§ Quellenauszug
* * *
Anshus Army marschiert
weiter. Die Truppen des neuen Co-Chefs der Deutschen Bank, Anshu
Jain, haben jetzt auch Berlin erreicht. Dort wird Jain anstelle von Josef
Ackermann den Kuratoriumsvorsitz der Alfred Herrhausen Gesellschaft
übernehmen. Damit hat er die Idee seines Partners Jürgen Fitschen
vereitelt, der für sich den Posten als "Mr. Deutschland" vorgesehen hatte.
Wenn der heutige Geschäftsführer der Herrhausen Gesellschaft, der
Ex-Kanzlerberater, Ex-Kultusstaatsekretär und Ackermann-Vertraute Wolfgang
Nowak, in den verdienten Ruhestand strebt, will Jain einen seiner Getreuen
in der Stiftung installieren. In unserer heutigen Ausgabe erfahren Sie, wer sein
Top-Favorit ist.
* * *
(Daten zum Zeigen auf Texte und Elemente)
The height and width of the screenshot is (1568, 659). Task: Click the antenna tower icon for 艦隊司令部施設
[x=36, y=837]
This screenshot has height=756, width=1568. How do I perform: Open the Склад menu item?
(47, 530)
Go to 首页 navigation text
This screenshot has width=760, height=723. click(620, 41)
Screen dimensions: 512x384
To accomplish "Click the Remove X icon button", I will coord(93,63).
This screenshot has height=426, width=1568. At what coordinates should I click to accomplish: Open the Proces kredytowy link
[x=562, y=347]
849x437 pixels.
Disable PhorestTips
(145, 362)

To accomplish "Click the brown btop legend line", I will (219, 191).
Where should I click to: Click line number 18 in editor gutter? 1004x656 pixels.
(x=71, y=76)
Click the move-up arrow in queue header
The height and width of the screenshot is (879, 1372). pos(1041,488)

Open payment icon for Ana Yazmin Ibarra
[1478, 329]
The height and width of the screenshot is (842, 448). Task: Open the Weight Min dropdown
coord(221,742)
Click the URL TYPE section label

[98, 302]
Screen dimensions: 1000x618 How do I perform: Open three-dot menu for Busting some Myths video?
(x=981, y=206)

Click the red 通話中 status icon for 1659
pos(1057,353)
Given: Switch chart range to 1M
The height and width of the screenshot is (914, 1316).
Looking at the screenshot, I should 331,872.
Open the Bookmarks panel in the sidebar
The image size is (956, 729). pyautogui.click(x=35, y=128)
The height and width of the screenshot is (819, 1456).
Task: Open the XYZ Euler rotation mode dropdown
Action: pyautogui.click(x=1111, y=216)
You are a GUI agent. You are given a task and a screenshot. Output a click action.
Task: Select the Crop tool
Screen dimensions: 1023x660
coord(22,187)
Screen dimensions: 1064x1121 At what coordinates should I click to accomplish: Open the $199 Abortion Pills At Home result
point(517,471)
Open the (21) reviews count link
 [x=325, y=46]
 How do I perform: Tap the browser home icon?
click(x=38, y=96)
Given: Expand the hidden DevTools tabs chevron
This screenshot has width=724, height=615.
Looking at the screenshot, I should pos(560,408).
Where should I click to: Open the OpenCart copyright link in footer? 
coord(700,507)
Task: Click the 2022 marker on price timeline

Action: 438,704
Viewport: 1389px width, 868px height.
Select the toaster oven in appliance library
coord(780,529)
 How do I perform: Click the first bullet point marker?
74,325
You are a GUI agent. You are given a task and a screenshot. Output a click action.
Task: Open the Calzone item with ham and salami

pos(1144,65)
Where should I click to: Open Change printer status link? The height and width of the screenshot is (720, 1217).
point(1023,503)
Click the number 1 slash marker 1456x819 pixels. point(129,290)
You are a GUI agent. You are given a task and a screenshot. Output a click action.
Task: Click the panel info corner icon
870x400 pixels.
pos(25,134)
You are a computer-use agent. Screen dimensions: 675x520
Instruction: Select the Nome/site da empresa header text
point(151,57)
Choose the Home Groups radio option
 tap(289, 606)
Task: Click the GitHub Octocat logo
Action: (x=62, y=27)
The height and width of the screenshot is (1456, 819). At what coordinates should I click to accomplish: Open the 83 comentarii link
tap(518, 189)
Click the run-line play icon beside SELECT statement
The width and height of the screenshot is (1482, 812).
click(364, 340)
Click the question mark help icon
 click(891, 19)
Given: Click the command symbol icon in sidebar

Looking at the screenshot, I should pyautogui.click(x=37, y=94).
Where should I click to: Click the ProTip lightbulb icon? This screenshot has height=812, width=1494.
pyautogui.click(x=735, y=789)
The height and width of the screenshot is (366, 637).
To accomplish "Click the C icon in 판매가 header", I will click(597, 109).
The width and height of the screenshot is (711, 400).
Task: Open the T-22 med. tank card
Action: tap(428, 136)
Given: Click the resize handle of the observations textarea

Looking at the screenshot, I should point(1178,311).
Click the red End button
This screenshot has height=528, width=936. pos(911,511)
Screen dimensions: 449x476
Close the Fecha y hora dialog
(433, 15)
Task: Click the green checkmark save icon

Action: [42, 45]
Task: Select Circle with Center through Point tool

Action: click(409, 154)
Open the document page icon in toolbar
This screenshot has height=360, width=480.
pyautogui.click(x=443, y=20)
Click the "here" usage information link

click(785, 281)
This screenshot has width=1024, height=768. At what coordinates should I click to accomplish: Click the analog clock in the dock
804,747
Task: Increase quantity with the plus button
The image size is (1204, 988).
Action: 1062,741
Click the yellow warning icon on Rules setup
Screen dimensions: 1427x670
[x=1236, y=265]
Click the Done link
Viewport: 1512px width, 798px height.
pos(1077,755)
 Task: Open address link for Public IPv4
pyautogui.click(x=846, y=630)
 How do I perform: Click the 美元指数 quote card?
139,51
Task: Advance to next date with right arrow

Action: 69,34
* * *
§ Aufgaben
**1.** Beantworte anhand des Auszugs:
(a) Welchen Vorsitz übernimmt Anshu Jain anstelle von Josef Ackermann?
(b) Welchen Posten hatte Jürgen Fitschen für sich vorgesehen?
(c) Wer ist heute Geschäftsführer der Herrhausen Gesellschaft?
**2.** Gib bitte alles aus dem Auszug wörtlich wieder, von „Anshus Army marschiert“ bis hinunter zu „Top-Favorit ist.“.
Die Daten spielen hierfür keine Rolle.

§ Lösungen
**1.**
(a) Den Kuratoriumsvorsitz der Alfred Herrhausen Gesellschaft.
(b) Den Posten als "Mr. Deutschland".
(c) Wolfgang Nowak.

**2.**
Anshus Army marschiert
weiter. Die Truppen des neuen Co-Chefs der Deutschen Bank, Anshu
Jain, haben jetzt auch Berlin erreicht. Dort wird Jain anstelle von Josef
Ackermann den Kuratoriumsvorsitz der Alfred Herrhausen Gesellschaft
übernehmen. Damit hat er die Idee seines Partners Jürgen Fitschen
vereitelt, der für sich den Posten als "Mr. Deutschland" vorgesehen hatte.
Wenn der heutige Geschäftsführer der Herrhausen Gesellschaft, der
Ex-Kanzlerberater, Ex-Kultusstaatsekretär und Ackermann-Vertraute Wolfgang
Nowak, in den verdienten Ruhestand strebt, will Jain einen seiner Getreuen
in der Stiftung installieren. In unserer heutigen Ausgabe erfahren Sie, wer sein
Top-Favorit ist.